• WORK REQUIRED
Return the data. Every word must match.

Data records
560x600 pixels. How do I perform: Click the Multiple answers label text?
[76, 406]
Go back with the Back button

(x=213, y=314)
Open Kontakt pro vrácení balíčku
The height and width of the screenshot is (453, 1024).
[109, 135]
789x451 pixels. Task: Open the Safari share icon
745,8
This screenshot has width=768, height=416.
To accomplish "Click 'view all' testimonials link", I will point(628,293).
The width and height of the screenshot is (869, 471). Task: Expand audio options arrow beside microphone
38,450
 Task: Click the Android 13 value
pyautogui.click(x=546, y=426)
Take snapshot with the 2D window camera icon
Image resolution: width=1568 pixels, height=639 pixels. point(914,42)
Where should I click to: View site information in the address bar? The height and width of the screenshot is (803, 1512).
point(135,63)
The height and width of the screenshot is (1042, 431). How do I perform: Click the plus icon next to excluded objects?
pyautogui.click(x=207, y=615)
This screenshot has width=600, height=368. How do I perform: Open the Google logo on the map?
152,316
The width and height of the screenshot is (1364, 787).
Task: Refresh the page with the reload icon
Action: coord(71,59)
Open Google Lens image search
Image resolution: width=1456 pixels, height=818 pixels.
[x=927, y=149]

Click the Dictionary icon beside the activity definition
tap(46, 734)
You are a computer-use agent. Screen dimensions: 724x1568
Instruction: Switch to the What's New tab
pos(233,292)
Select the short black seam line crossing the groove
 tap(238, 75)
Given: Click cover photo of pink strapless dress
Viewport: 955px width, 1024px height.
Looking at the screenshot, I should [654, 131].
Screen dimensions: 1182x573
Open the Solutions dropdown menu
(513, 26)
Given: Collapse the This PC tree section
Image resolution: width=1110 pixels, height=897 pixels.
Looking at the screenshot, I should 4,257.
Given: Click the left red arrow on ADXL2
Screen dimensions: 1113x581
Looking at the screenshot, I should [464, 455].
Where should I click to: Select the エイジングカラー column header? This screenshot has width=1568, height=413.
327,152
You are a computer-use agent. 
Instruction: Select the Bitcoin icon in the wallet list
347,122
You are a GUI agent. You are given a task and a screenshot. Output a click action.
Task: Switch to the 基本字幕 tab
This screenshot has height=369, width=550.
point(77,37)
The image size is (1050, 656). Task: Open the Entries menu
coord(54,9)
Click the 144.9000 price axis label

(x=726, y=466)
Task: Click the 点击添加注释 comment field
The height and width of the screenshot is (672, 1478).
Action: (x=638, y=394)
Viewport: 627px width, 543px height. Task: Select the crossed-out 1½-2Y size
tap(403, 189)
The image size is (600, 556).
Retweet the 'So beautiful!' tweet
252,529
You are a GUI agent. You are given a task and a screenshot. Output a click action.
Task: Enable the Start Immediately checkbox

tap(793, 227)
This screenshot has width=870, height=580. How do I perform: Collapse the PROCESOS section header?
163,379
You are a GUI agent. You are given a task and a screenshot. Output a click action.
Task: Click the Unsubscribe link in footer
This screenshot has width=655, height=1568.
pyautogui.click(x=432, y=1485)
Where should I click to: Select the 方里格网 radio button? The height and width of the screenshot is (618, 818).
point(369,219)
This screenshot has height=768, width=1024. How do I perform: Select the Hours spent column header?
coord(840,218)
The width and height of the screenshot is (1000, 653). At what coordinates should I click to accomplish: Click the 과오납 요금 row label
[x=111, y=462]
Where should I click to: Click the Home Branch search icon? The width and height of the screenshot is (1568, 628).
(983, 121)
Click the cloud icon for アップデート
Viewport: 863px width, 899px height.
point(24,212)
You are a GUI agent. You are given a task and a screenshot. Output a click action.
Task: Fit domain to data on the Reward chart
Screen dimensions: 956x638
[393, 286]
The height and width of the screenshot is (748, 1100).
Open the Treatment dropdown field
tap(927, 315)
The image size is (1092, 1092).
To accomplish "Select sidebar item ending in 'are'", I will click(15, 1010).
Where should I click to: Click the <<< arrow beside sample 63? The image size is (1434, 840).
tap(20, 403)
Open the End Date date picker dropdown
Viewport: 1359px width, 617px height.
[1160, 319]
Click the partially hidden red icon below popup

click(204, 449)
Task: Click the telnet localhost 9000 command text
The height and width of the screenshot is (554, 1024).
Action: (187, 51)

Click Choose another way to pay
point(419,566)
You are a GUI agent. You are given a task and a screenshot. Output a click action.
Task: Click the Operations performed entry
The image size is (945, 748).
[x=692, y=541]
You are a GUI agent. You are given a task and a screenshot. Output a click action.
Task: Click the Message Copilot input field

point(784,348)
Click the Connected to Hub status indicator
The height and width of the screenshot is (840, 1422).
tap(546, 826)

• ANSWER BELOW
560x600 pixels. How do I perform: Click the Multiple answers label text?
[76, 406]
Go back with the Back button

(x=213, y=314)
Open Kontakt pro vrácení balíčku
The height and width of the screenshot is (453, 1024).
[109, 135]
789x451 pixels. Task: Open the Safari share icon
745,8
This screenshot has width=768, height=416.
To accomplish "Click 'view all' testimonials link", I will point(628,293).
The width and height of the screenshot is (869, 471). Task: Expand audio options arrow beside microphone
38,450
 Task: Click the Android 13 value
pyautogui.click(x=546, y=426)
Take snapshot with the 2D window camera icon
Image resolution: width=1568 pixels, height=639 pixels. point(914,42)
Where should I click to: View site information in the address bar? The height and width of the screenshot is (803, 1512).
point(135,63)
The height and width of the screenshot is (1042, 431). How do I perform: Click the plus icon next to excluded objects?
pyautogui.click(x=207, y=615)
This screenshot has width=600, height=368. How do I perform: Open the Google logo on the map?
152,316
The width and height of the screenshot is (1364, 787).
Task: Refresh the page with the reload icon
Action: coord(71,59)
Open Google Lens image search
Image resolution: width=1456 pixels, height=818 pixels.
[x=927, y=149]

Click the Dictionary icon beside the activity definition
tap(46, 734)
You are a computer-use agent. Screen dimensions: 724x1568
Instruction: Switch to the What's New tab
pos(233,292)
Select the short black seam line crossing the groove
 tap(238, 75)
Given: Click cover photo of pink strapless dress
Viewport: 955px width, 1024px height.
Looking at the screenshot, I should [654, 131].
Screen dimensions: 1182x573
Open the Solutions dropdown menu
(513, 26)
Given: Collapse the This PC tree section
Image resolution: width=1110 pixels, height=897 pixels.
Looking at the screenshot, I should 4,257.
Given: Click the left red arrow on ADXL2
Screen dimensions: 1113x581
Looking at the screenshot, I should [464, 455].
Where should I click to: Select the エイジングカラー column header? This screenshot has width=1568, height=413.
327,152
You are a computer-use agent. 
Instruction: Select the Bitcoin icon in the wallet list
347,122
You are a GUI agent. You are given a task and a screenshot. Output a click action.
Task: Switch to the 基本字幕 tab
This screenshot has height=369, width=550.
point(77,37)
The image size is (1050, 656). Task: Open the Entries menu
coord(54,9)
Click the 144.9000 price axis label

(x=726, y=466)
Task: Click the 点击添加注释 comment field
The height and width of the screenshot is (672, 1478).
Action: (x=638, y=394)
Viewport: 627px width, 543px height. Task: Select the crossed-out 1½-2Y size
tap(403, 189)
The image size is (600, 556).
Retweet the 'So beautiful!' tweet
252,529
You are a GUI agent. You are given a task and a screenshot. Output a click action.
Task: Enable the Start Immediately checkbox

tap(793, 227)
This screenshot has width=870, height=580. How do I perform: Collapse the PROCESOS section header?
163,379
You are a GUI agent. You are given a task and a screenshot. Output a click action.
Task: Click the Unsubscribe link in footer
This screenshot has width=655, height=1568.
pyautogui.click(x=432, y=1485)
Where should I click to: Select the 方里格网 radio button? The height and width of the screenshot is (618, 818).
point(369,219)
This screenshot has height=768, width=1024. How do I perform: Select the Hours spent column header?
coord(840,218)
The width and height of the screenshot is (1000, 653). At what coordinates should I click to accomplish: Click the 과오납 요금 row label
[x=111, y=462]
Where should I click to: Click the Home Branch search icon? The width and height of the screenshot is (1568, 628).
(983, 121)
Click the cloud icon for アップデート
Viewport: 863px width, 899px height.
point(24,212)
You are a GUI agent. You are given a task and a screenshot. Output a click action.
Task: Fit domain to data on the Reward chart
Screen dimensions: 956x638
[393, 286]
The height and width of the screenshot is (748, 1100).
Open the Treatment dropdown field
tap(927, 315)
The image size is (1092, 1092).
To accomplish "Select sidebar item ending in 'are'", I will click(15, 1010).
Where should I click to: Click the <<< arrow beside sample 63? The image size is (1434, 840).
tap(20, 403)
Open the End Date date picker dropdown
Viewport: 1359px width, 617px height.
[1160, 319]
Click the partially hidden red icon below popup

click(204, 449)
Task: Click the telnet localhost 9000 command text
The height and width of the screenshot is (554, 1024).
Action: (187, 51)

Click Choose another way to pay
point(419,566)
You are a GUI agent. You are given a task and a screenshot. Output a click action.
Task: Click the Operations performed entry
The image size is (945, 748).
[x=692, y=541]
You are a GUI agent. You are given a task and a screenshot. Output a click action.
Task: Click the Message Copilot input field

point(784,348)
Click the Connected to Hub status indicator
The height and width of the screenshot is (840, 1422).
tap(546, 826)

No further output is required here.